▶ WORK REQUIRED
Starting with the line that contains "Task: Switch to the Settings tab", copy every line through the end of the listing, exactly and only those. No pictures should appear in the copy.

▶ TASK DATA
○ ○ ○ ○

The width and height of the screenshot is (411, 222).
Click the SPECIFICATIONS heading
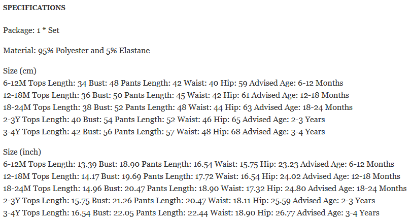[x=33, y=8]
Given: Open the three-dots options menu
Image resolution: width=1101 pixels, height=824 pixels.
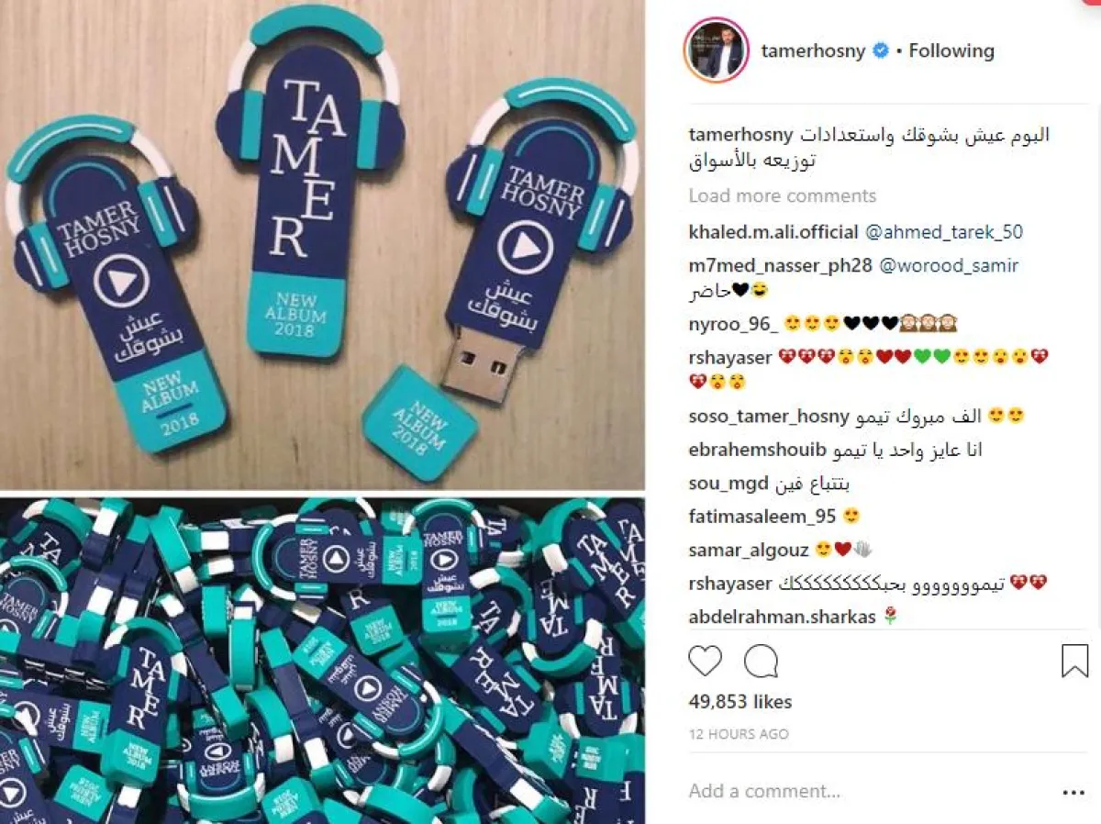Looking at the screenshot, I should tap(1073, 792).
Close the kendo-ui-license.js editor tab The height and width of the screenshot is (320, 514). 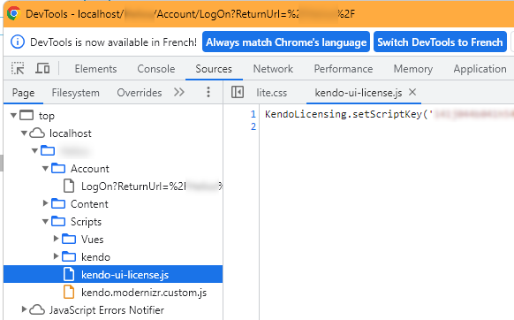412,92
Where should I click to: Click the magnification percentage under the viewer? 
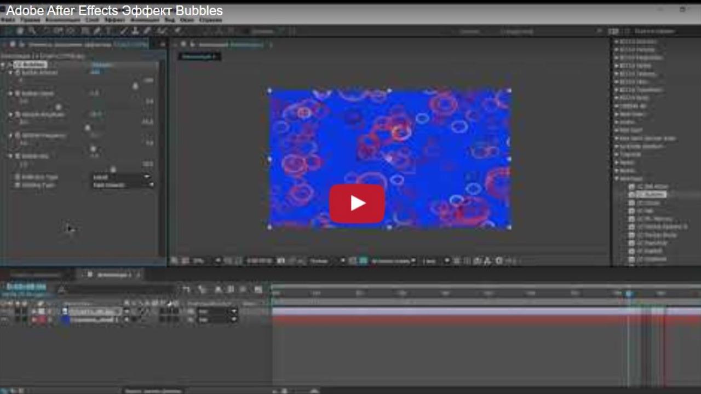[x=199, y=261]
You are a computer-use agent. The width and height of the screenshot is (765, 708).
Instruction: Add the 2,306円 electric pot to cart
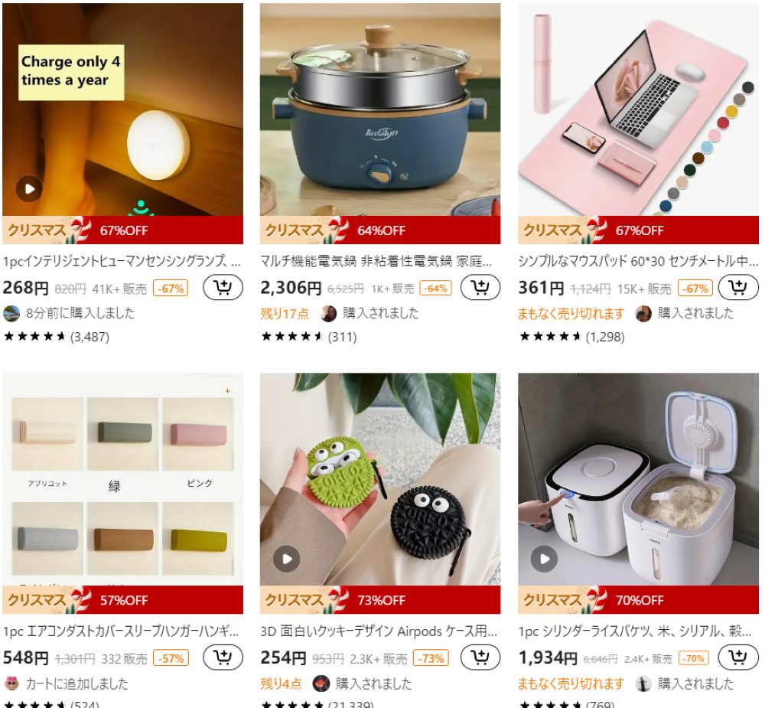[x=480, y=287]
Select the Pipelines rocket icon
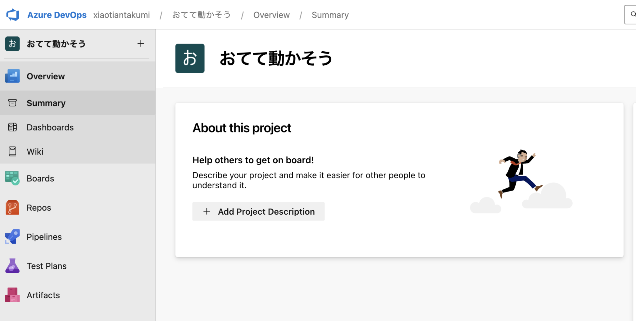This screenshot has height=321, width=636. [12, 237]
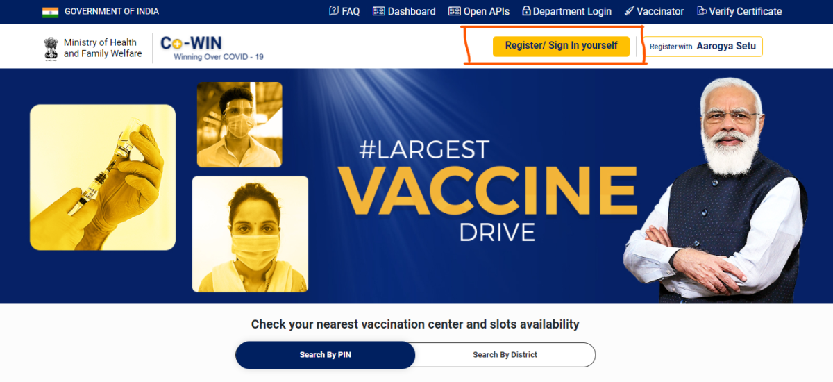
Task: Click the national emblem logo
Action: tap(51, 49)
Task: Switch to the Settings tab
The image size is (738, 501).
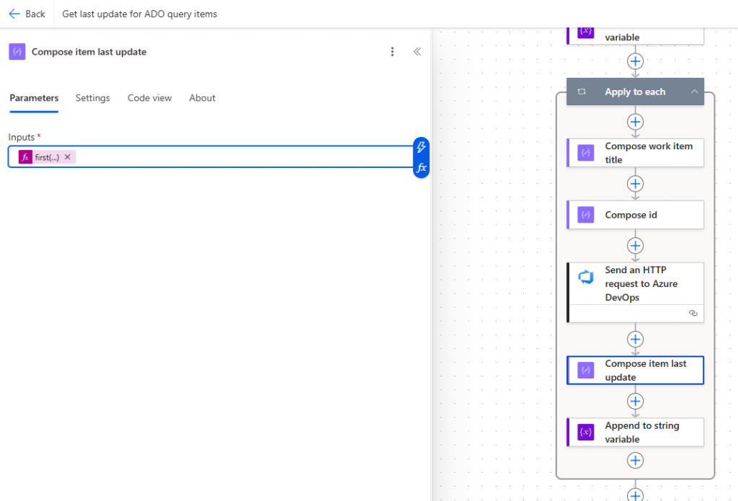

○ ○ ○ ○

▶ ANSWER BOX
Task: Switch to the Settings tab
The image size is (738, 501).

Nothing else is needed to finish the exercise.